3. 물리 메모리는 어떻게 사용되는가
Linux 커널은 물리 페이지를 크게 두 종류로 분류해요.
3-1. File-backed pages
파일과 연결된 페이지 = Page Cache의 내용물.
3-2. Anonymous pages
“The read accesses will result in creation of a page table entry that references a special physical page filled with zeroes. When the program performs a write, a regular physical page will be allocated to hold the written data.” — Linux Kernel — Concepts overview
프로세스의 힙, 스택, malloc 영역 등 파일에 매핑되지 않은 메모리예요. JVM의 Java Heap은 anonymous pages 로 올라와요.
3-3. Reclaim (재확보)
“Pages that can be freed at any time, either because they cache the data available elsewhere like on a hard disk, or because they can be swapped out to the hard disk, are called reclaimable, and the most notable categories of the reclaimable pages are page cache and anonymous memory.” — 같은 출처
핵심 포인트:
- Page Cache는 언제든 회수 가능해요. 디스크에 원본이 있기 때문에 그냥 버리면 돼요 (dirty page는 flush 후 버림).
- 메모리 부족 시 커널은
kswapd를 통해 비동기로 회수하고, 그래도 모자라면 요청 스레드를 멈추고 동기(direct reclaim) 으로 회수해요.
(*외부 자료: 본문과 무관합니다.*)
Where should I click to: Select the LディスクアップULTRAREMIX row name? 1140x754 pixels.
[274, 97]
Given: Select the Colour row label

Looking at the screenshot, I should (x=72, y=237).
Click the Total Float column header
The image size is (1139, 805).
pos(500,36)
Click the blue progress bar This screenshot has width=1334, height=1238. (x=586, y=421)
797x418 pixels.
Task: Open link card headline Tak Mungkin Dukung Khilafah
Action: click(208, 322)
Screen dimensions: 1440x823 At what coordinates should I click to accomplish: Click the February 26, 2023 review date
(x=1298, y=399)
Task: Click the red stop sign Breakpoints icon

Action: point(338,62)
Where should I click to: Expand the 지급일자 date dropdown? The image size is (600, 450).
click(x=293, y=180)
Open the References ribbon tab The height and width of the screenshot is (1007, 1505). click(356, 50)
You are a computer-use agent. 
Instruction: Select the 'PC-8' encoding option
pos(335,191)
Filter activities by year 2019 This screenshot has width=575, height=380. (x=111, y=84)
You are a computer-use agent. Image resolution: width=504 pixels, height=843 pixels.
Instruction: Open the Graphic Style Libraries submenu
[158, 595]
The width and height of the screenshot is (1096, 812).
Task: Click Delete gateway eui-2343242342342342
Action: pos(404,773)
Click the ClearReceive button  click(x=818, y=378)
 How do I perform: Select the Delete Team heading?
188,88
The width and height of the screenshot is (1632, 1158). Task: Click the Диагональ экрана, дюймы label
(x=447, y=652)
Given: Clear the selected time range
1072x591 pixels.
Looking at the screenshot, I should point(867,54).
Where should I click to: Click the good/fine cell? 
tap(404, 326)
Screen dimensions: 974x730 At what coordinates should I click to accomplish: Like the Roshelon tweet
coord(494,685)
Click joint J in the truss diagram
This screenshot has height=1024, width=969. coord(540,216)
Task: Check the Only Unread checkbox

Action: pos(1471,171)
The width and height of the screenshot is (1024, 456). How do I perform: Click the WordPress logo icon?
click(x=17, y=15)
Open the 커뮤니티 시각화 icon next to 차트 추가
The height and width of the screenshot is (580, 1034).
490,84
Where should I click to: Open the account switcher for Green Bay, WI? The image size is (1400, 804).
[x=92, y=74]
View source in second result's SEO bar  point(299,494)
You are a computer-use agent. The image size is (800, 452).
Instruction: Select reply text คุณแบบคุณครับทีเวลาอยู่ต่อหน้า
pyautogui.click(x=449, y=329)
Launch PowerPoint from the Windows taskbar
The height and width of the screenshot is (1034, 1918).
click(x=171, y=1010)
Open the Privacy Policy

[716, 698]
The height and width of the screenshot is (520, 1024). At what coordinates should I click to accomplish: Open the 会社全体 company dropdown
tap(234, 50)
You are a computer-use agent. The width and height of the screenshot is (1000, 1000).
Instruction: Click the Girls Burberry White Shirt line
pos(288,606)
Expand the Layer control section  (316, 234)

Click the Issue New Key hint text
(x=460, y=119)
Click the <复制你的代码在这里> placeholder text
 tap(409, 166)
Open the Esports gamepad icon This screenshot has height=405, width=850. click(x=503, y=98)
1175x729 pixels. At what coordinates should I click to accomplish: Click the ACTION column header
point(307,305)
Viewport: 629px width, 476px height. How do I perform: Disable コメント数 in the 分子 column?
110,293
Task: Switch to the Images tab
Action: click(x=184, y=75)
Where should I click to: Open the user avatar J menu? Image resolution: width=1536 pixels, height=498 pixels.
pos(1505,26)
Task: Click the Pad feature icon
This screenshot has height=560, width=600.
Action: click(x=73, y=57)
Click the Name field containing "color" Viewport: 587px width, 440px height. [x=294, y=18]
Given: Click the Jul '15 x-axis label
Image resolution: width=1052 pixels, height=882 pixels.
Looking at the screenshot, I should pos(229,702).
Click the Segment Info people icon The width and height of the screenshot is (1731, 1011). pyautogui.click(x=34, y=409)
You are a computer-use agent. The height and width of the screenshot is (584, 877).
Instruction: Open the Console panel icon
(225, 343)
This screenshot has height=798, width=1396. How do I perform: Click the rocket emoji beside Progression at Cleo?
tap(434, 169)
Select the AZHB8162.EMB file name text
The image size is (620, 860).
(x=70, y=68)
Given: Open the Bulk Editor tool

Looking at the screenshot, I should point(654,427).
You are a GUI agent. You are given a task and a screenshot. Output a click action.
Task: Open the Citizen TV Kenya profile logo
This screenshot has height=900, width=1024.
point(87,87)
4. mmap: JVM에서 Page Cache를 쓰는 통로
Elasticsearch/Lucene이 인덱스 파일을 Page Cache에 올리는 주요 수단이 mmap 이에요.
mmap은 파일을 가상 메모리 주소 공간에 매핑해요. 핵심 성질:
- 파일 내용이 그대로 주소 공간에 “보이게” 되므로
read()시스템 콜 없이 포인터로 접근 가능해요. - 실제 물리 메모리에 올라오는 시점은 페이지 폴트 시 (lazy loading).
- 올라온 페이지는 Page Cache 그 자체. 즉 같은 파일을 여러 프로세스가 mmap 해도 물리 RAM은 공유돼요.
4-1. madvise / readahead
“
readahead()initiates readahead on a file so that subsequent reads from that file will be satisfied from the cache, and not block on disk I/O …” — man7 — readahead(2)
readahead, posix_fadvise, madvise(MADV_WILLNEED) 같은 힌트로 커널에게 “이 파일을 곧 읽을 거니 미리 캐시에 올려둬” 라고 알려줄 수 있어요. 이게 Elasticsearch의 index.store.preload 옵션 동작의 내부 원리예요.
4-2. Sequential vs Random
커널은 접근 패턴을 관찰해서 순차 접근(sequential) 이면 readahead를 공격적으로 해 줘요. Lucene의 posting list scan 같은 순차 I/O가 Page Cache와 궁합이 좋은 이유예요.
5. Page Cache 상태를 관찰하는 법
Linux에서 보통 다음 명령으로 확인해요.
# free 명령의 "buff/cache" 컬럼이 Page Cache + 커널 버퍼free -h
cat /proc/meminfo# MemTotal, MemFree, Cached, Buffers 등이 보여요Cached 값이 Page Cache 점유량의 가장 직관적인 지표예요.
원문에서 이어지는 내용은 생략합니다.